6.アンサーラ ―盟約暦1006年、秋、第10週―

 ランスベルたちが部屋から出て行くのを見送って、マグナルはスヴェンの脇の下に肩を入れた。アンサーラが手を貸そうとしても、「あ、いや。大丈夫です」と言って断り、老王を抱き上げる。はだけたローブから覗く手足は細く萎えており、立ち枯れた木の枝のようだった。


 マグナルに抱きかかえられたスヴェンの姿に王としての威厳はなく、他人に見せるわけにはいかないという彼らの気持ちはアンサーラにも理解できる。老王を持ち上げるマグナルも軽々という感じではなく、顔を紅潮させて頬のぜい肉をぶるぶる震わせている。健康に見える彼もやはり、年相応に衰えているのだ。
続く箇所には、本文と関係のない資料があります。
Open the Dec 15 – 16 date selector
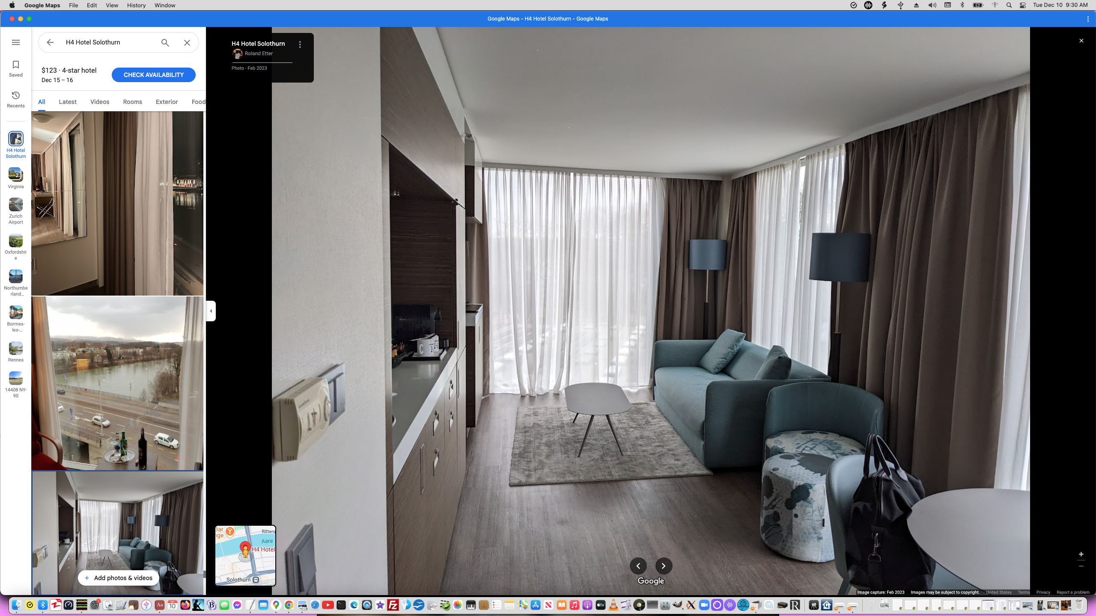 (x=57, y=80)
 アンサーラが扉を開けて通路に出ると、老王を抱えたマグナルは正面右の扉まで歩いた。


「こちらのお部屋ですか?」


「そうです」


 アンサーラが尋ねると、息んでマグナルは答えた。アンサーラは扉を開けてやり、二人を通してから続いて部屋に入る。


 部屋には扉のように大きな窓があり、開けばテラスに出られるようになっている。暖炉には火が入れられていて、暖かいというより暑いほどだった。壁には尖った金属の小片が打ち付けられた円形の盾スパイクシールドと、両手斧、槍が交差するように飾られている。調度品は高価だが、豪奢な雰囲気ではない。
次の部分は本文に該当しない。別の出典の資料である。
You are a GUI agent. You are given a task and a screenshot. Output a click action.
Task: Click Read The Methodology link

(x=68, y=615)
 奥に衝立で仕切られた寝所があり、マグナルはそこへ老王を運んだ。スヴェンはベッドに寝かされると途端に苦しそうな顔をして、ぐったりしてしまう。苦痛を人には見せまいと耐えていたのだろう。


 息を切らしてマグナルは額の汗を拭うと、アンサーラに礼を言った。

「かたじけない」


「いいえ」


 アンサーラはそう答えてからベッドを回り込んで、呪文を囁き、手を開いた。桃色の小さな花びらが舞い、その一つがスヴェンの額にすっと落ちる。眠りの呪文はすぐに効果を発揮した。スヴェンの呼吸がゆっくりと落ち着いたものに変わり、苦痛に歪んだ顔が穏やかになる。
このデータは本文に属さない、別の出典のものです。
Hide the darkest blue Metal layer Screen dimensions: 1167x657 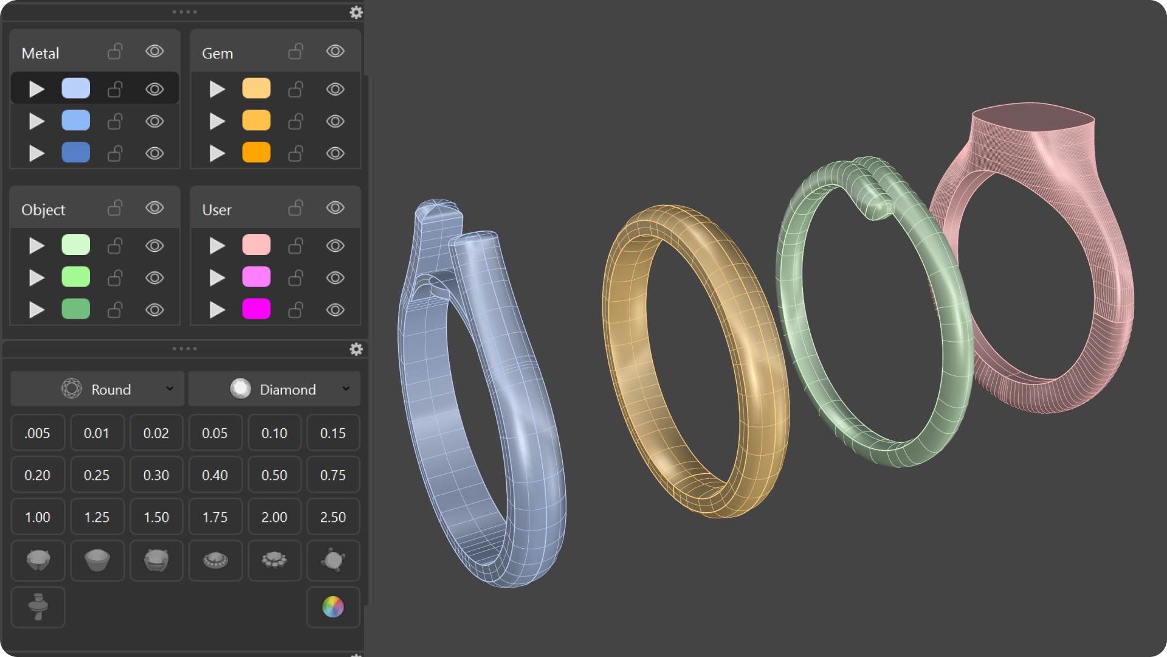(x=154, y=153)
「しばらくは、苦痛を感じる事無くお休みになれます。わたくしが王のお身体を看させていただく間、マグナル殿も休憩なさってください」


 顔を紅潮させたマグナルは「ううむ」と呻きながら、近くの椅子にどっかりと大きな尻を下ろし、汗を拭った。


「ありがとうございます。恥じ入るばかりです」


 老いを恥じる気持ちは、アンサーラには理解できない。エルフは肉体的に老いる事がないからだ。だから、アンサーラが真の意味で人間の一生を理解する事はない。アンサーラは呪文を唱えながら、スヴェンに手をかざしたり、細く萎えた腕を取ったり、痩せた胸に触れたりして、状態を調べる。


 人間という種族のなんと奇妙な事か。年々、姿形を変化させていく。あっという間に全く別の生き物になってしまう――エルフの誰かが言った言葉を、アンサーラは実感した。


 アンサーラが老王から離れると、息を整えたマグナルはすぐに尋ねてきた。


「どうでしょうか?」


「ええ、王を苦しめている病については取り除く事ができます。弱った体力を補う薬も用意できますが……衰えた筋肉や骨を元に戻す事は難しいでしょう」


 マグナルは大きくため息をついて言った。

「いえ、それだけで充分です」


「とりあえず手持ちのもので薬だけ作ってお持ちしましょう。明日の朝までには数日分、用意できます」


「ありがとうございます」

 マグナルは座ったまま背筋を伸ばして顔を下げた。


 以前は豊かだった頭髪はほとんど無くなり、代わりに髭は長くなった。身長はスヴェンより少し低くかったが、発達した筋肉とそれを覆う脂肪で太く、より大きく見えたものだった。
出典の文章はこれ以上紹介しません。